I love it when studios put out box sets for actors, because I'll inevitably end up with some titles I would otherwise never think to pick up, and sooner or later, I'll get around to watching those titles to round out my understanding of these movie icons.  Gregory Peck is an actor I know from some of his big iconic work, of course, but I can't say I've seen the full breadth of what he starred in.  So I tore through everything except "To Kill A Mockingbird" (which I've seen about 10,000 times) when I got the recent six-film "The Gregory Peck Film Collection" from Universal.

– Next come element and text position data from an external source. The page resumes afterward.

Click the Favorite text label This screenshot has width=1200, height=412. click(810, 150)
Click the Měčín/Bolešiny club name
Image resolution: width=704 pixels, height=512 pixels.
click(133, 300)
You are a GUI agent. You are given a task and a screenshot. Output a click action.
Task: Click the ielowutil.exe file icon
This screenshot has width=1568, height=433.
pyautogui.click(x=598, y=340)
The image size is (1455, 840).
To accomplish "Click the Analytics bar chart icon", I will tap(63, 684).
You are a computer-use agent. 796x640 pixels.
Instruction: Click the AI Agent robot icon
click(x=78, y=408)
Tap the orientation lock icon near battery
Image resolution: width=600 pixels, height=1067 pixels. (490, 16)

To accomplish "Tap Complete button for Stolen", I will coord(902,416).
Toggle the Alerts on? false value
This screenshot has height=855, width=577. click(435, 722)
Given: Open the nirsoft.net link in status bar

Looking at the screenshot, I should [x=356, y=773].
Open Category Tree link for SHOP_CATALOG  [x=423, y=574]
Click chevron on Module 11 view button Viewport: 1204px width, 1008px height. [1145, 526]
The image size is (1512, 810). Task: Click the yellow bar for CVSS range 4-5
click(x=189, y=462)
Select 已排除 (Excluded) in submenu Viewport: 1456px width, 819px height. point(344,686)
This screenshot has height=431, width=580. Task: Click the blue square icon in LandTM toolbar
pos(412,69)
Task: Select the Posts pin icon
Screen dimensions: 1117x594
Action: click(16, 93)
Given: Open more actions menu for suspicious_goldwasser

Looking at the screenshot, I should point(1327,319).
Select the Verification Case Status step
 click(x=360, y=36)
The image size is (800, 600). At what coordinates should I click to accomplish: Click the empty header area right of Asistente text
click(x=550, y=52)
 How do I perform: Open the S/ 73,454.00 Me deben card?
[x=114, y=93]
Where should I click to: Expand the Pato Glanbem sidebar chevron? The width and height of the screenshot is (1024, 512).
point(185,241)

Of them, the one that made the greatest impression on me was probably "Arabesque," which was made right after "Charade" with pretty much the exact same creative team in place.  Instead of the precise comic chemistry of Hepburn and Grant, though, this film offers us Gregory Peck and Sophia Loren, a very strange pair.  He plays a stuffy Oxford professor who is approached as part of a sensitive government negotiation and asked to translate an ancient text.  Whatever the translation, it's going to have fairly major repercussions for the Middle East, so everyone's after Peck from the moment he becomes involved.  Sophia Loren may be helping him or may be using him or some combination of the two.  He's not sure, and frankly, if it meant spending time around Sophia Loren, I wouldn't care.  Spy on me.  Fine.

Stanley Donen, probably most famous for "Singin' In The Rain," hit an interesting stride in the '60s as a filmmaker.  The Peter Cook/Dudley Moore comedy "Bedazzled" is a favorite of mine, and "Two For The Road" is a very difficult, bittersweet road picture with Albert Finney and Audrey Hepburn at her most piercing.  But he obviously had a taste for the caper picture, making this and "Charade" back to back, and he pulls off something that I was sort of amazed by in this film:  he makes Gregory Peck funny.  It's one thing to say that Sophia Loren is like hot buttered sex in this film.  That has nothing to do with Donen.  All you had to do was point the camera in her general direction, make sure the lens cap was off and everything was in focus, and the sex appeal was more than taken care of.  And I buy Peck as the stiff and overly-formal professor at the start of the film.  But him playing farce is a very strange sight, and there's one sequence in particular where he's whacked out of his head on some drug and he escapes frmo where he's being held.  He staggers out onto a freeway, tripping balls as he goes, laughing and running straight towards oncoming traffic.  It's not any version of Peck you've seen before.  And in an earlier scene where he's forced to hide inside a running shower with a totally-naked Loren, he's a wicked tease, and very funny about it.

Overall, I wouldn't recommend the entire box set just for this one title, but I am really pleased this was part of the package.  I love a good caper, and this one is exactly that:  good.